» GIVEN TEXT
——————
What is doxing, and how to avoid getting doxxed

Tips & tricks
7 mins
A monitor with windows showing different personal details in a doxing campaign.

Your home address, phone number, passport number, and credit card numbers are all highly sensitive and private information that you use and share with people and institutions when you need to. When someone else dumps all that information about you, in public, with clear malintent, that’s doxing.

Cyberbullying and stalking are unfortunately prevalent online, with doxing becoming a popular tool to harass, intimidate, and even put people’s lives in jeopardy. It is an unenviable position, and even though there are precautions you can take on social media platforms to mitigate this, it is not sufficient.

Understanding how doxing works and identifying the most common forms of doxing will help you protect yourself from online harassment and having your private information leaked on the internet.

Because unless you’ve taken the time to tighten up your online privacy and security settings, a lot of your personal information is available online.

Jump to…
What is doxing, and how does it work?
Why would someone dox someone else?
What are some examples of doxing?
——————
» INFORMATION PROVIDED
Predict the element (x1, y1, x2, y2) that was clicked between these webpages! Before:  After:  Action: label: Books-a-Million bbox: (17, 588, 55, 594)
——————
» WHAT THIS EXERCISE ASKS
(A) According to the doxing article, what is doxing becoming a popular tool for?
(B) Please carry on with the doxing article from its last line.
The data has no connection to the article on doxing.

» EXPECTED ANSWERS
(A) Doxing is becoming a popular tool to harass, intimidate, and even put people's lives in jeopardy.

(B)
How do doxers obtain your information?
Is doxing illegal?
How to defend against doxing

What is doxing, and how does it work?

Doxing (or “doxxing”) is short for “dropping documents” and the act of revealing identifying information about someone online—specifically without consent.

When your personal data is exposed online, it can be used against you in several ways. Someone with your mobile number or email address could harass you with messages, a physical address could bring that harassment to your doorstep, and if sensitive information about your past were revealed against your will, you could suffer reputational damage among family, friends, or colleagues, and even the loss of employment or business. 

Doxing can result in identity theft, cyberbullying, harassment, online threats, or even physical threats. 

Why would someone dox someone else?

We often see doxing used as a method of retaliation. People often choose to dox someone if they believe they themselves have been attacked or insulted, or simply disagree with their opinions. It is sometimes seen as an exercise in vigilante justice—something that anyone can do to harm someone else that is not overtly illegal and not easily stopped.

Public figures such as politicians, celebrities, and influencers are more at risk of being targets for such harassment, but this could unfortunately happen to anyone.

What are some examples of doxing? 

Doxing is often a malicious act to intimidate or embarrass someone—for example, a journalist who’s written a controversial piece that certain people disagree with. But you don’t have to be in a high-profile position to suffer this fate.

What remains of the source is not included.